When the garden is put to bed but four persevering plants continue toward their production goal, I stand in awe of their insistence in fulfilling their purpose. I planted broccoli, brusel sprouts and bok choi in late August. Because of shading from the Tulip Poplar trees in the back yard, the plants grew slowly until late October when the trees dropped their leaves. I feared our early frosts would kill them.
Until Sunday. Jim decided to till the garden so I could put the winter coat of cardboard, manure and straw on the garden in preparation for trying lasagna gardening next year. Before he tilled them under, I wanted to check the remaining plants. The broccoli looked healthy and happy so I asked him to till around them. The weather report said we would be having a week of unseasonably warm temperatures; maybe we would still get some nice, round broccoli to enjoy.

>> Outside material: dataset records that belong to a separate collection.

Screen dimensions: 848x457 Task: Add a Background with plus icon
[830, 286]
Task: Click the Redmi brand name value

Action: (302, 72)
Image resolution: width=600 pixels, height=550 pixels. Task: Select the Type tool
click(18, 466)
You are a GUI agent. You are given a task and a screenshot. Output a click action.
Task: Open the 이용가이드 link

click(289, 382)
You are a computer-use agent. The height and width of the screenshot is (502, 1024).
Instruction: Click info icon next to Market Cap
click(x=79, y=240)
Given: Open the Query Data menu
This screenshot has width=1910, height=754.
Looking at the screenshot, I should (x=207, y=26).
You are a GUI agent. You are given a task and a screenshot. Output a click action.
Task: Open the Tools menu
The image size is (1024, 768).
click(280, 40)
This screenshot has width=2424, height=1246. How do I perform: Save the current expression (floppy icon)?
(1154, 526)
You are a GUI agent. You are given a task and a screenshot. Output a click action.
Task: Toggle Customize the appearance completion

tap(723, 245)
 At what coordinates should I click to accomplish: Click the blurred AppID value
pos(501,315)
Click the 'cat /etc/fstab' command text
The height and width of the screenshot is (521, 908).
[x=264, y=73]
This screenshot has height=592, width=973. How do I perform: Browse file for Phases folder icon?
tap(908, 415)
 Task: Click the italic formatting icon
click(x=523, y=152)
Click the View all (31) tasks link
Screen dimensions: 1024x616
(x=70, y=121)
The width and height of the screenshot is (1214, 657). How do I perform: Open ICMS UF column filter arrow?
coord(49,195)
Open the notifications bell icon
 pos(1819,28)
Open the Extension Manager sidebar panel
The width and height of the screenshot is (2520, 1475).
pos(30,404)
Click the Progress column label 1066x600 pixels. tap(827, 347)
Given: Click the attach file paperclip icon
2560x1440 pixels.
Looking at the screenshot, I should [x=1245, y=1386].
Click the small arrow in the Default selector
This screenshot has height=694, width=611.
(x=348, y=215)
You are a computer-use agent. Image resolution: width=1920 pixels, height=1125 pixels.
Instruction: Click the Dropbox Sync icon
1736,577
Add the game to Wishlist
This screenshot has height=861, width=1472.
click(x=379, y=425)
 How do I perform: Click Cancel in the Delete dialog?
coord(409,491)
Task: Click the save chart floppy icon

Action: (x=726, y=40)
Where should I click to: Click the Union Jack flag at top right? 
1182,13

All four plants have small broccoli heads. The largest is presently the size of an apple. It rained last night and we’re expecting more rain today, so we’ll have at least some to harvest. Now I have an unexpected morning gardening task, to check on their progress.
Just when I thought the gardening was over, a gem delights me.
As I begin a new writing routine this week to devote more time and energy to my fiction writing, I’m also mindful of the lesson the plants teach me. Don’t give up. Maybe, like them, I just need longer than usual to grow into my potential as a fiction writer.
I also have a blooming African violet on my desk to remind me of the importance of persistence. After years of African violet failures, I finally learned to water it from the bottom. Sometimes reaching a goal requires both time and a new approach.
Then there’s last year’s poinsettia, which is transforming from green to red. Yes, you can nurse them throughout the year and they’ll come back red. By Christmas time? I’m not sure but I’ll let you know. Maybe we’ll have a red poinsettia on our table along with fresh broccoli salad to eat as we give thanks for the lessons the garden continues to teach us.